▸ **Required work**: Print the lines below, from the line with "Click the LinkedIn icon below the logo" up to and including the last line, with no changes, and omit the pictures.

━━━━━ Rows ━━━━━

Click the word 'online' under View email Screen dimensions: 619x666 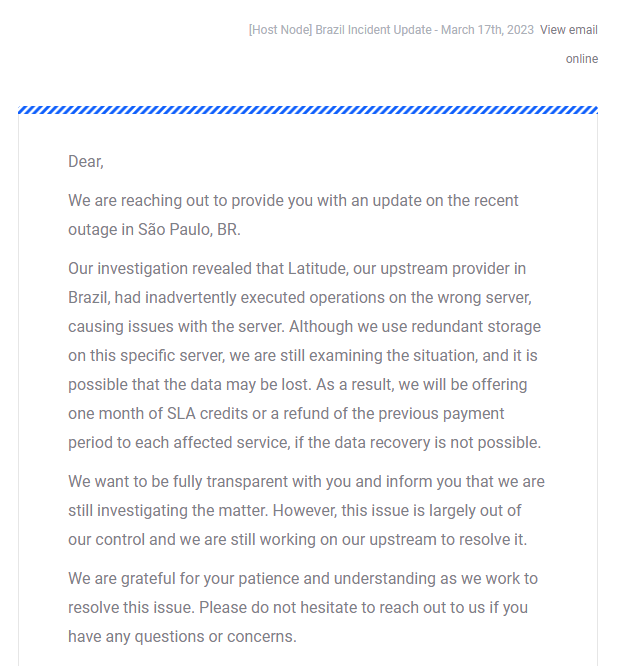coord(582,59)
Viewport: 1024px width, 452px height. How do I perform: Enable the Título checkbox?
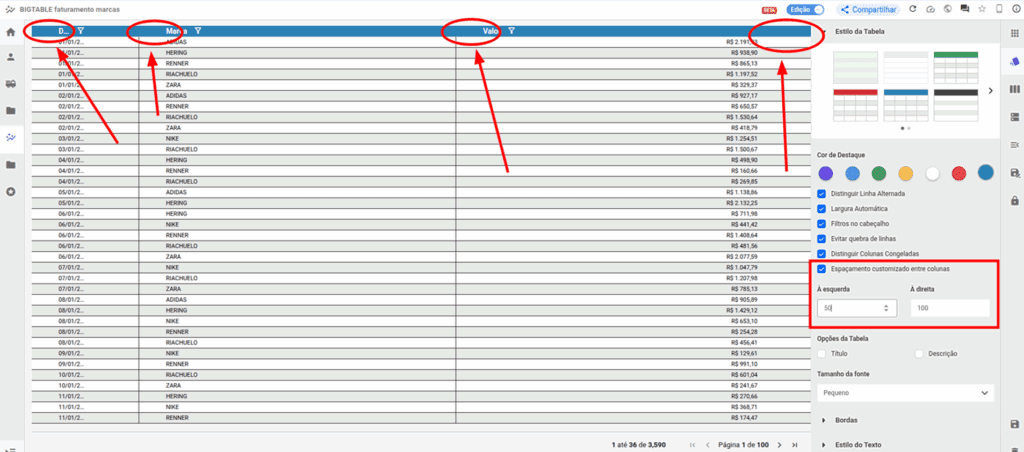tap(822, 353)
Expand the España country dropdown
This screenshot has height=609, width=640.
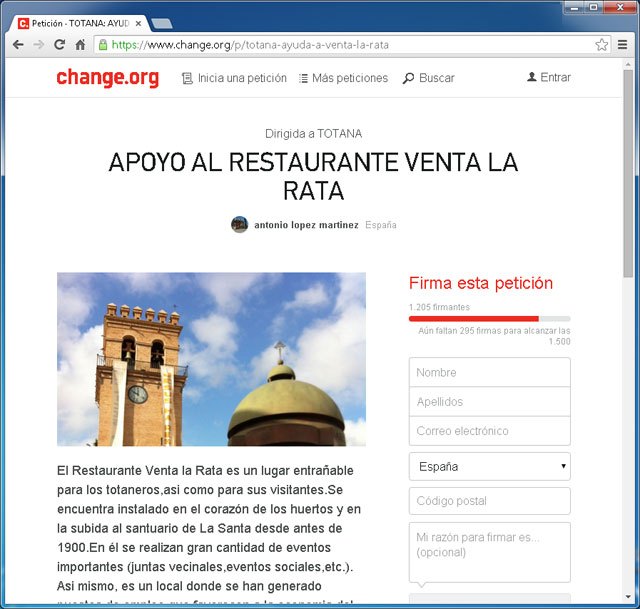point(489,466)
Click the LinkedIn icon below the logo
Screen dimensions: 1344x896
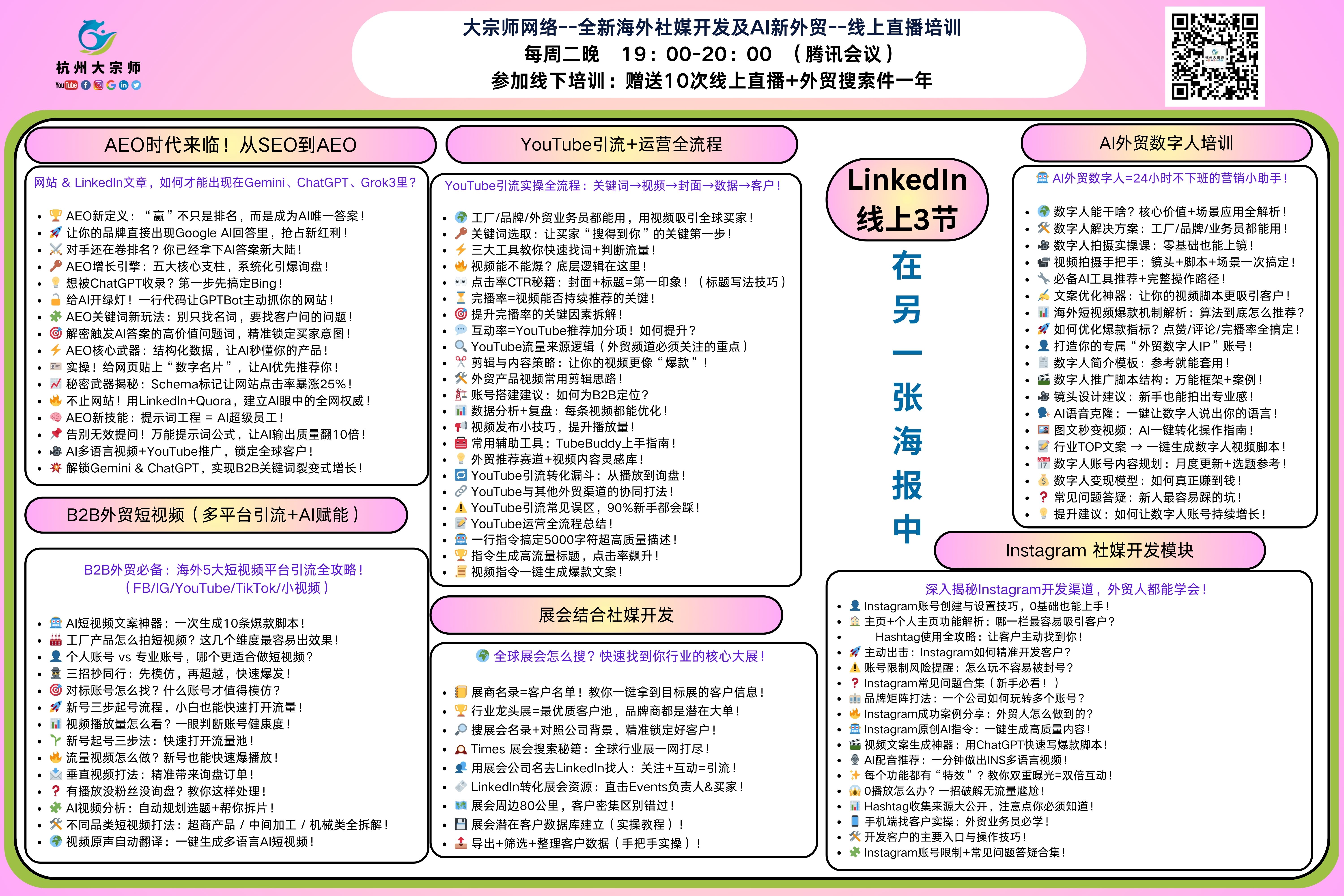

━━━━━

▸ **Answer for the task**:
Click the LinkedIn icon below the logo
Screen dimensions: 1344x896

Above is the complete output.